Joseph Bloom comments on [Paper] A is for Absorption: Studying Feature Splitting and Absorption in Sparse Autoencoders

Joseph Bloom 25 Sep 2024 15:31 UTC
6 points
0
Thanks Egg! Really good question. Short answer: Look at MetaSAE’s for inspiration.
Long answer:
There are a few reasons to believe that feature absorption won’t just be a thing for graphemic information:
- People have noticed SAE latent false negatives in general, beyond just spelling features. For example this quote from the Anthropic August update. I think they also make a comment about feature coordination being important in the July update as well.
If a feature is active for one prompt but not another, the feature should capture something about the difference between those prompts, in an interpretable way. Empirically, however, we often find this not to be the case – often a feature fires for one prompt but not another, even when our interpretation of the feature would suggest it should apply equally well to both prompts.
- MetaSAEs are highly suggestive of lots of absorption. Starts with letter features are found by MetaSAEs along with lots of others (my personal favorite is a ” Jerry” feature on which a Jewish meta-feature fires. I won’t what that’s about!?) 🤔
- Conceptually, being token or character specific doesn’t play a big role. As Neel mentioned in his tweet here, once you understand the concept, it’s clear that this is a strategy for generating sparsity in general when you have this kind of relationship between concepts. Here’s a latent that’s a bit less token aligned in the MetaSAE app which can still be decomposed into meta-latents.
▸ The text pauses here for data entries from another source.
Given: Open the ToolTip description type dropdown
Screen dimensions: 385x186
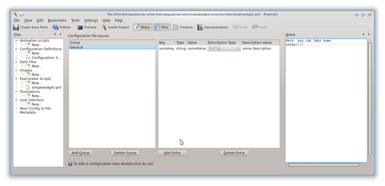Looking at the screenshot, I should click(x=224, y=48).
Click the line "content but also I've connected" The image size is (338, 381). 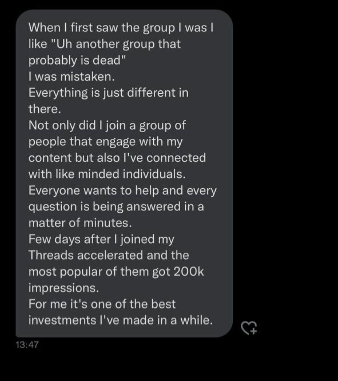click(117, 158)
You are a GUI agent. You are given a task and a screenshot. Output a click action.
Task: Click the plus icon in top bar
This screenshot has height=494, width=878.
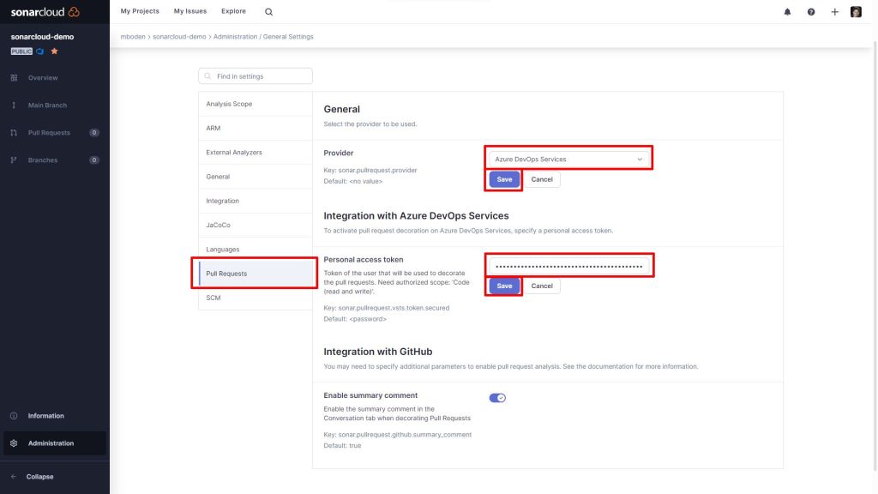834,12
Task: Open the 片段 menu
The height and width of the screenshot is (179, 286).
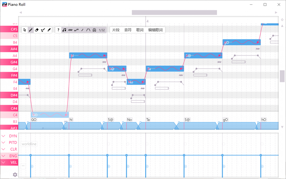Action: [x=116, y=30]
In terms of what I really want to see people look at: What wasn’t clear from Meta-SAEs (which I think is clearer here) is that absorption is important for interpretable causal mediation. That is, for the spelling task, absorbing features look like a kind of mechanistic anomaly (but is actually an artefact of the method) where the spelling information is absorbed. But if we found absorption in a case where we didn’t know the model knew a property of some concept (or we didn’t know it was a property), but saw it in the meta-SAE, that would be very cool. Imagine seeing attribution to a latent tracking something about a person, but then the meta-latents tell you that the model was actually leveraging some very specific fact about that person. This might really important for understanding things like sycophancy…
- eggsyntax 25 Sep 2024 19:48 UTC
  2 points
  0
  Parent
  That all makes sense, thanks. I’m really looking forward to seeing where this line of research goes from here!